In a world plagued by terrifying monsters. One hero must rise to provide safe haven to the victimized tribes throughout the land. You are that hero. Raise up an army to combat the Titans that have long menaced the nations of this world. Build a city and provide a place for the people to escape from the wrath of their cruel oppressors. Create an Empire where people can live freely and drive the Titans from the land once and for all.
I’ll provide a quick disclaimer up front that I helped to playtest the Ancient World and this preview is based off of my test copy. I’m sure that my opinion and enthusiasm will be somewhat biased as a result but hopefully with justified merit. There will likely be some changes made between this preview and the release of the game. All art is taken from previews that Ryan has provided and do not necessarily represent the final state of the game. For those interested, there is a Kickstarter campaign being run for The Ancient World right now which has successfully funded and moved on to unlocking several stretch goals.
How It Plays
The Ancient World is a card-driven worker placement game in which players are competing to build the most flourishing capital city. Throughout the game you’ll be attracting neighboring tribes to your city by constructing empires and attacking the titans that are terrorizing them. These tribes are represented by different colored banners, 5 in all, and are found on the Empire and Titan cards. Since the tribes want to stick together you’ll be rewarded for collecting banners of the same color.

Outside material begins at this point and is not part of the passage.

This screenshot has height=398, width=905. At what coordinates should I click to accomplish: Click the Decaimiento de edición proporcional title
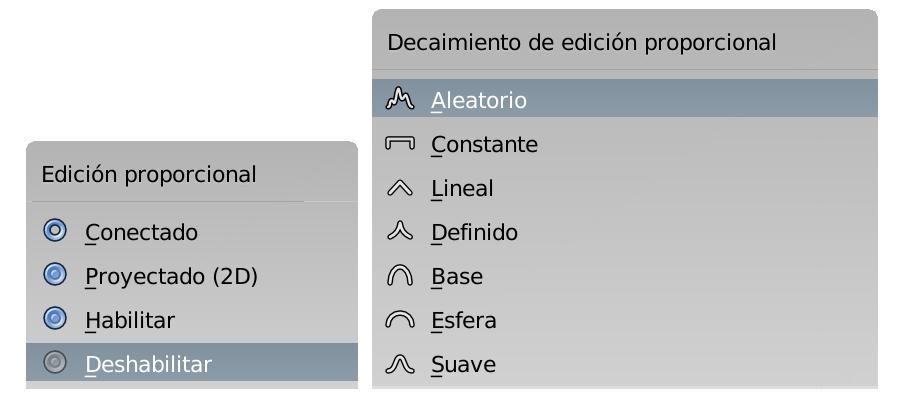pyautogui.click(x=582, y=43)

In order to attract the most tribes you’ll have to split your time between managing your city and maintaining an army strong enough to overcome the powerful titans. The game is played over six rounds and you’ll have a number of citizens (3 to start with) that can be assigned to various tasks to help support both your city and armies. What makes these citizens different from the workers in other game is that they each have a unique skill level (ranging from 1 to 5) and can only use an action that hasn’t already been visited by a citizen of equal or greater skill. There are a couple of essential actions that ignore this requirement or impose a restriction encouraging the placement of citizens with matching skill levels. Players take turns sending their citizens to available spots on the board and immediately executing their associated action.
I’ll go through the various available actions but want to start by looking at your city. You’ll begin the game with a Capital which provides you with some income, enough food for one of your citizens, limited capacity for future expansion, and two army slots. You’ll also have two Empire cards, the modest Boat and Wheat Fields, which each provide a food for your remaining two citizens. In order to grow your city you can send a citizen to the Build spot, one of the actions with more relaxed placement rules to prevent it from getting blocked. When taking the Build action you can choose one Empire card from the display, pay its cost, and put it into your play area. These cards are put onto a display at the start of every round, begginning with those from the “Empire A” deck and switching to the more powerful “Empire B” deck at the start of round 4. Once in play an Empire card provides an ongoing effect as long as it remains undamaged. These effects vary from income to boosting the effect of another action to providing an exclusive action to the owner. Each Empire card also has a banner (or two in Empire B) which represent the tribes that are attracted to your city with the construction of that empire. There are even some very expensive cards that grant additional points based on various conditions and are highly sought after.
To pay for the construction of these Empire cards you’ll use two different currencies: coins and knowledge (represented by scrolls). You’ll start the game with some coins along with a modest income that you’ll earn at the end of every turn. In order to get more coins you’ll have to send citizens to the “Labor” (provides 2 coins) or “Rebuild” (1 coin) spots. Knowledge is harder to come by and is initially only available by going to the “Learn” spot to pay 3 coins for 1 knowledge. Some Empire cards will provide cheaper access to or even an income of knowledge.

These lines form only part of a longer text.